• _Vorliegender Text_
Vorsitzenden Richter am Hess. VGH Dr. Teufel, Richter am Hess. VGH Prof. Dr. Fischer, Richter am Hess. VGH Seggelke,

am 31. August 2006

beschlossen:

Tenor:

Auf die Berufung der Beklagten wird das Urteil des Verwaltungsgerichts Darmstadt vom 26. April 2006 - 4 E 1326/05.A(3) - abgeändert.

Die Klage wird abgewiesen.

Der Kläger hat die Kosten des gesamten Verfahrens zu tragen. Gerichtskosten werden nicht erhoben.

Der Beschluss ist wegen der Kosten vorläufig vollstreckbar. Der Kläger darf die Vollstreckung durch Sicherheitsleistung in Höhe der vollstreckbaren Kosten abwenden, wenn nicht die Beklagte zuvor Sicherheit in entsprechender Höhe leistet.

Die Revision wird nicht zugelassen.

Gründe:

I.

Der Kläger ist eritreischer Staatsangehöriger. Er stellte am 27. Oktober 2004 beim Bundesamt für Migration und Flüchtlinge - im Folgenden: Bundesamt - einen Asylantrag.

• _Bereitgestelltes Material_

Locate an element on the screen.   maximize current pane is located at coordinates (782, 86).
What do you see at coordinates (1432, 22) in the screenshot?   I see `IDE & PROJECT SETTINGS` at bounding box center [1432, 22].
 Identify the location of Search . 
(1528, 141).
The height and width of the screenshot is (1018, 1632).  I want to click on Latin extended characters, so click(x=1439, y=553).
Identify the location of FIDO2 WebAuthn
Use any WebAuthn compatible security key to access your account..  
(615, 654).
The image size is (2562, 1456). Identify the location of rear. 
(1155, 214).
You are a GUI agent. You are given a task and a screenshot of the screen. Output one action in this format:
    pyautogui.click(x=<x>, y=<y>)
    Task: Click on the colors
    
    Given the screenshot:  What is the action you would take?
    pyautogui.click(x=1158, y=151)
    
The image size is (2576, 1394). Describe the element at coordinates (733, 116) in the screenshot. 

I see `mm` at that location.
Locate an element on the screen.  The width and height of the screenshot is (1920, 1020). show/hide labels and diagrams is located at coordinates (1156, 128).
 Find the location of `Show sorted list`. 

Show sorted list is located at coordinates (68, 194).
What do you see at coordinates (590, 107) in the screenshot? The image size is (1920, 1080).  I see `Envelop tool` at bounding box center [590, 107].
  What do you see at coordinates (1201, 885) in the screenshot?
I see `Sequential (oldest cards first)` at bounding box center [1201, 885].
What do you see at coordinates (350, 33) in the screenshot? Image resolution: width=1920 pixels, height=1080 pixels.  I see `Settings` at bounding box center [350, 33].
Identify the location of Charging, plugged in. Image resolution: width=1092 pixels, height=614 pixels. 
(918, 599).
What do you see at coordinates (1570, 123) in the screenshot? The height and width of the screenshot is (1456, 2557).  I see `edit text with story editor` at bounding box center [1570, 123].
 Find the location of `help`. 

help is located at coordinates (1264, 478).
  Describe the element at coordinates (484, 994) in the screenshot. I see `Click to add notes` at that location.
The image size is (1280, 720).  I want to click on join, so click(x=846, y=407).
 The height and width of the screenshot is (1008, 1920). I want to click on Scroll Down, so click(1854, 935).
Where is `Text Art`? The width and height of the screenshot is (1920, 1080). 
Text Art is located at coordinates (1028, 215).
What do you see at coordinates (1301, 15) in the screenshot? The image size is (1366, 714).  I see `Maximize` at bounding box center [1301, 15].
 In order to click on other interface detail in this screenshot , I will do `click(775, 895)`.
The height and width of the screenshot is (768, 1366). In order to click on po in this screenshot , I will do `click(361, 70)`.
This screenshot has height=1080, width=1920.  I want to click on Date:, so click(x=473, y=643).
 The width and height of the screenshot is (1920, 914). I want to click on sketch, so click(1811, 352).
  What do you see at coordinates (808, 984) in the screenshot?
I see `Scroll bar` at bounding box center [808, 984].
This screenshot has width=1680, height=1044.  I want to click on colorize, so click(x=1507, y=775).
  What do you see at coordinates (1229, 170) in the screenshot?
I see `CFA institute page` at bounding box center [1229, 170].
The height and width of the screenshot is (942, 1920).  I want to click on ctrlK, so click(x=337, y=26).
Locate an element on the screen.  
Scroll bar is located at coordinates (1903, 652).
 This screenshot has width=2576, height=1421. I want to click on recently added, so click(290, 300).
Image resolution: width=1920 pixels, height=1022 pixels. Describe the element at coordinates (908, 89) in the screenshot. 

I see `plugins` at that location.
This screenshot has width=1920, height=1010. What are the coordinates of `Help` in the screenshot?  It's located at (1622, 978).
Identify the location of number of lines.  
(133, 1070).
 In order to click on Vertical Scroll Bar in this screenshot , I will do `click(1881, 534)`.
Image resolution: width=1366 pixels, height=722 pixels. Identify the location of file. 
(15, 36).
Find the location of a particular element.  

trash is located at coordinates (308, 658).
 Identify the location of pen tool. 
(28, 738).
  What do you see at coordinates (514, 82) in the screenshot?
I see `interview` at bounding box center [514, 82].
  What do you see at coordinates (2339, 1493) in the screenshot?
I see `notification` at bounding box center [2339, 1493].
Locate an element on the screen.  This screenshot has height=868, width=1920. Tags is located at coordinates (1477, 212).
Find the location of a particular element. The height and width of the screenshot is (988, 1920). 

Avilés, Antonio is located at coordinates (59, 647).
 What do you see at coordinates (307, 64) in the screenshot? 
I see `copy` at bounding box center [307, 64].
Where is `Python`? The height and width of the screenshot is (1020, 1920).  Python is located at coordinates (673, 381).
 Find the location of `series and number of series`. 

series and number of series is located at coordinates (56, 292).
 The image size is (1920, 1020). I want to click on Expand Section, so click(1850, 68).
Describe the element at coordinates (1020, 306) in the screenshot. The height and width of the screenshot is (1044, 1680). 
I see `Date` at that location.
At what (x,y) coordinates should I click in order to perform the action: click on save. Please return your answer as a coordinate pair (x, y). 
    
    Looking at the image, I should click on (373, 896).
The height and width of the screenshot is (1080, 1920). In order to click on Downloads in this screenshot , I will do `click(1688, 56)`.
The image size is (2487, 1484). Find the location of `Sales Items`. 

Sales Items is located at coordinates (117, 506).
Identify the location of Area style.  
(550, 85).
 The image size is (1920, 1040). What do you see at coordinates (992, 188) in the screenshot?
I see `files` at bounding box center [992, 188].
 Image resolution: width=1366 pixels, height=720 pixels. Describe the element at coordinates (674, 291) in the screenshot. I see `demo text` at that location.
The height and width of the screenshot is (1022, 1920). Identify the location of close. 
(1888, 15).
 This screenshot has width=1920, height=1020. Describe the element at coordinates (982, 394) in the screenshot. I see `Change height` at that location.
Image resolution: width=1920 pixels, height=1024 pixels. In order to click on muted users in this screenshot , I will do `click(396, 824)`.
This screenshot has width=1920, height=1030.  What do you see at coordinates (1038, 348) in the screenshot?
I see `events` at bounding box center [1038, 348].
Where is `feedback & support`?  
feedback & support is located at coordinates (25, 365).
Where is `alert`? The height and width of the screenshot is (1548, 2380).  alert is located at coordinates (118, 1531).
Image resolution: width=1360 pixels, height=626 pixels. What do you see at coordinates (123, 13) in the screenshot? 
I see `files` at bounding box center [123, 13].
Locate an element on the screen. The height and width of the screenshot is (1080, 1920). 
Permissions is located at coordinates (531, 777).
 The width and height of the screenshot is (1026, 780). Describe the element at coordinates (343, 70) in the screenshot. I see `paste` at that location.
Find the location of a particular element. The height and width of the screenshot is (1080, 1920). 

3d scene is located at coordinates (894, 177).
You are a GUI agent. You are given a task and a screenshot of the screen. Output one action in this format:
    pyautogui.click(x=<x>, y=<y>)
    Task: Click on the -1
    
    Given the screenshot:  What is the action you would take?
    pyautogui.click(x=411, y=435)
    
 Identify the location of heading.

• _Aufgabenstellung_
1. Gib für jede der folgenden Aussagen an, ob sie mit dem Gerichtsbeschluss übereinstimmt. Antworte jeweils mit Ja oder Nein und zitiere die entscheidenden Worte des Gerichtsbeschlusses wörtlich.
(a) Die Revision wird zugelassen.
(b) Der Kläger stellte seinen Asylantrag am 27. Oktober 2004.
(c) Gerichtskosten werden erhoben.
2. Schreibe aus dem Gerichtsbeschluss den Abschnitt von „am 31. August“ bis „Klage wird abgewiesen.“ wortgetreu ab.

• _Antworten_
1.
(a) Nein: „Die Revision wird nicht zugelassen.“
(b) Ja: „Er stellte am 27. Oktober 2004 beim Bundesamt für Migration und Flüchtlinge - im Folgenden: Bundesamt - einen Asylantrag.“
(c) Nein: „Gerichtskosten werden nicht erhoben.“

2.
am 31. August 2006

beschlossen:

Tenor:

Auf die Berufung der Beklagten wird das Urteil des Verwaltungsgerichts Darmstadt vom 26. April 2006 - 4 E 1326/05.A(3) - abgeändert.

Die Klage wird abgewiesen.